(Selected text)

= Marcela Contreras =

Chilean-British immunologist, science writer, and educator

Dame Carmen Marcela Contreras Arriagada, DBE (born 4 January 1942) is a Chilean-born British leading blood expert, immunologist and university educator.

Born in Curicó in central Chile and raised in Coelemu, she originally obtained her M.D. degree from the Universidad de Chile, Santiago, in 1968. As a recipient of a British Council scholarship, she went to the UK in 1972 to study immunology and has remained there ever since.
She retired in February 2007 as national director for diagnostics, development and research for the National Blood Service (NBS) after working for the organisation for over 20 years.

Her directorate consisted of nine functions, which included red cell immunohaematology; stem cells and immunotherapy; and histocompatibility and immunogenetics. She is Professor of transfusion medicine at the Royal Free Hospital Medical School, London. In January 2008 she was appointed President of the National Commission of Blood and Tissues of the Chilean Ministry of Health.

(End Selected text)
(Data provided)

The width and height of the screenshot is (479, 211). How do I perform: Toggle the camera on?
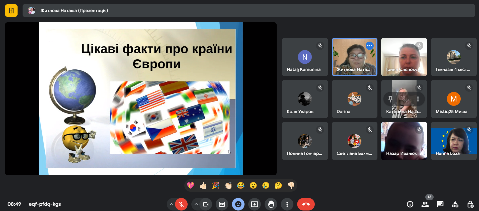click(206, 204)
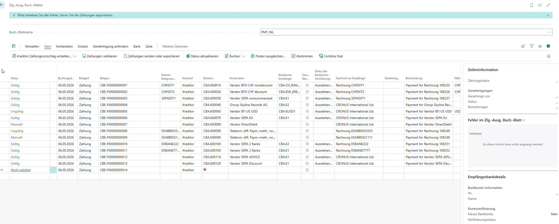Toggle checkbox for Vendor DirectDebit row

pos(307,124)
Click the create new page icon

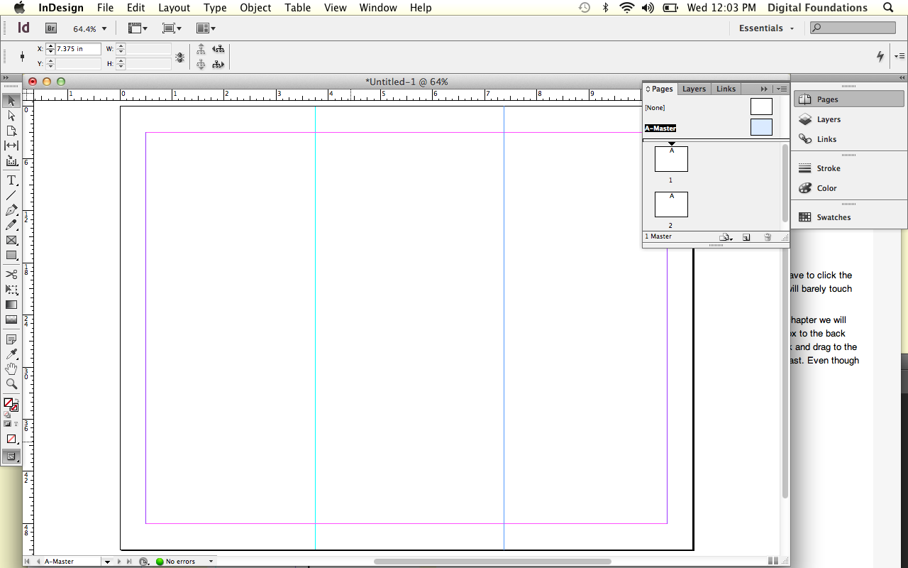(746, 237)
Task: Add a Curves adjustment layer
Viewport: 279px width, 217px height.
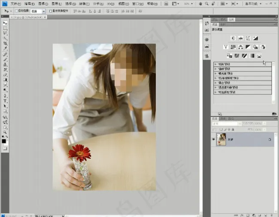Action: 248,38
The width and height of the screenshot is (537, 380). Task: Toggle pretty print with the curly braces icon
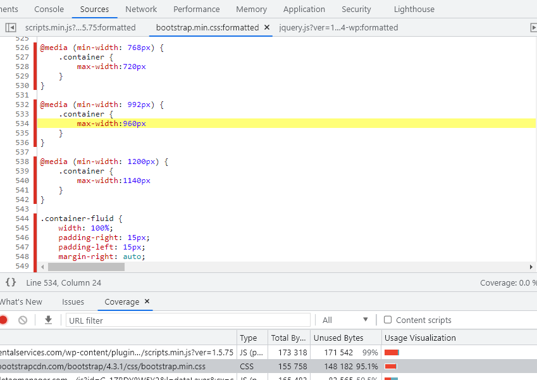coord(11,282)
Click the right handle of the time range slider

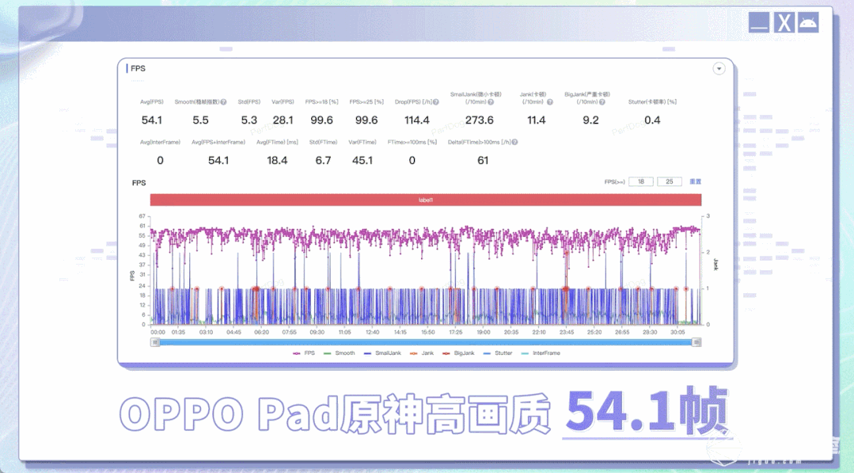696,342
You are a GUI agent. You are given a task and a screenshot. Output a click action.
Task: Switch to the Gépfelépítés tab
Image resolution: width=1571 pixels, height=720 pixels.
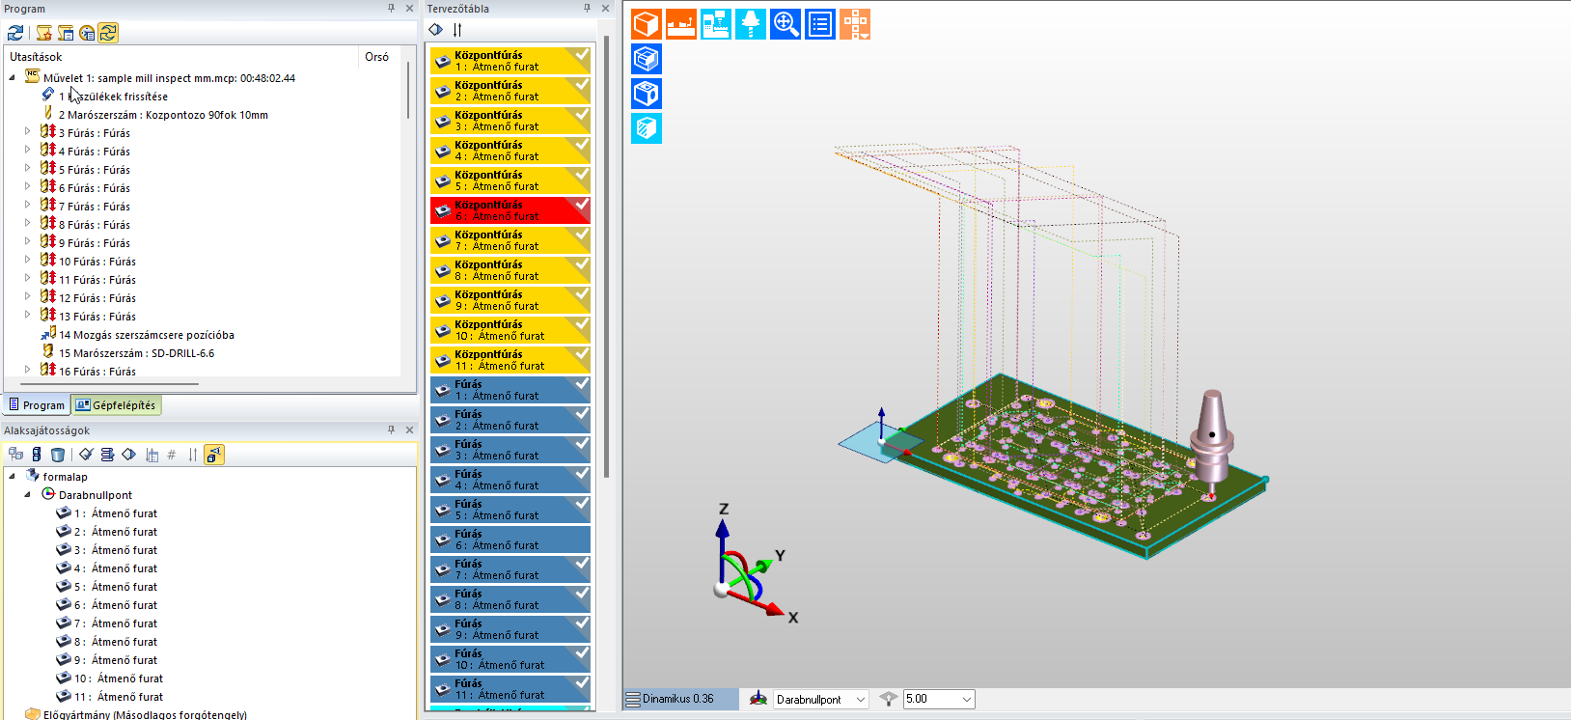(x=116, y=405)
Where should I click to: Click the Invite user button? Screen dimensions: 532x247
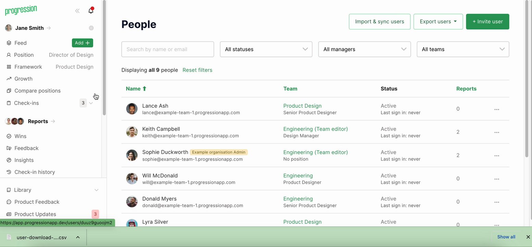pyautogui.click(x=487, y=22)
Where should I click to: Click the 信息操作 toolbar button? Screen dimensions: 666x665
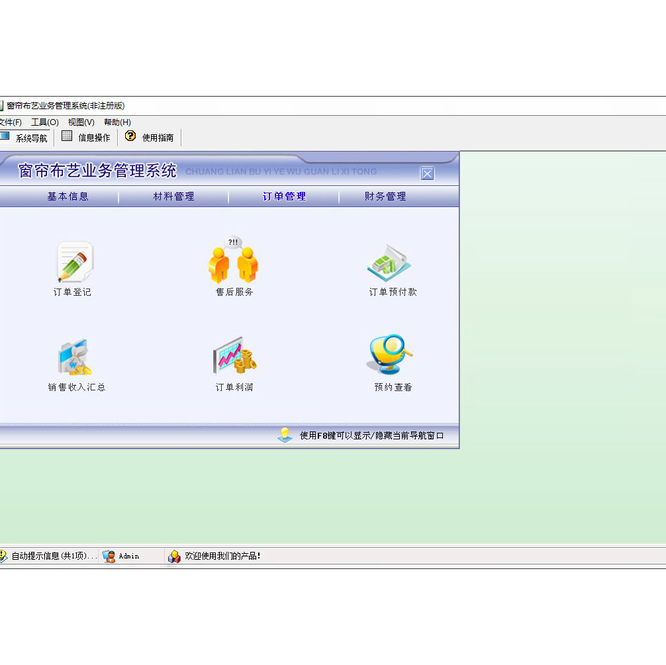[86, 138]
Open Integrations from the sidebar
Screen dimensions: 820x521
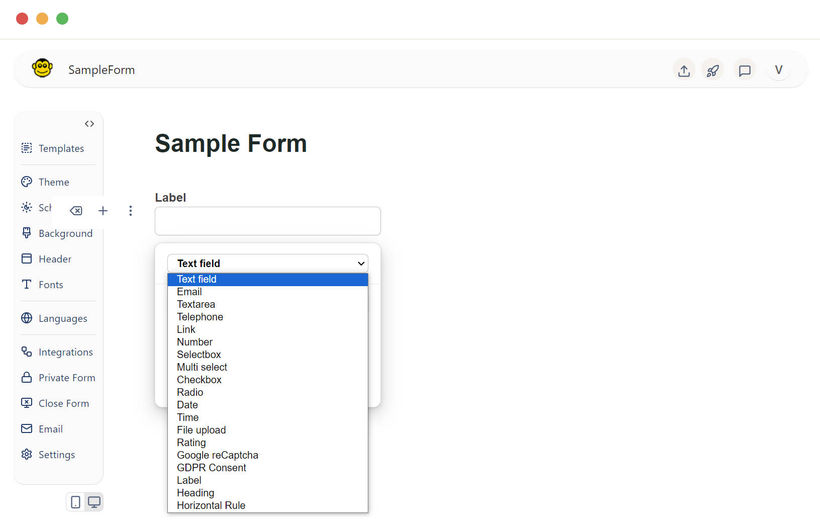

(End Data provided)

- [Questions to answer]:
1 - According to the article on Marcela Contreras, in what year did she go to the UK to study immunology?
2 - Which calendar years are mentioned in the article on Marcela Contreras? List all of them.
3 - Continue the article on Marcela Contreras after its final sentence.

- [List of answers]:
1 - 1972

2 - 1942, 1968, 1972, 2007, 2008

3 -
==Writings==
Contreras has more than 370 publications to her name, including the textbook Blood Transfusion in Clinical Medicine, which she co-authored. She has been invited to lecture and chair sessions at international and national meetings in over 30 different countries.

==Honours==
Contreras was named Dame Commander of the Order of the British Empire (DBE) for "services to medicine". She was elected a Fellow of the Academy of Medical Sciences in 2003.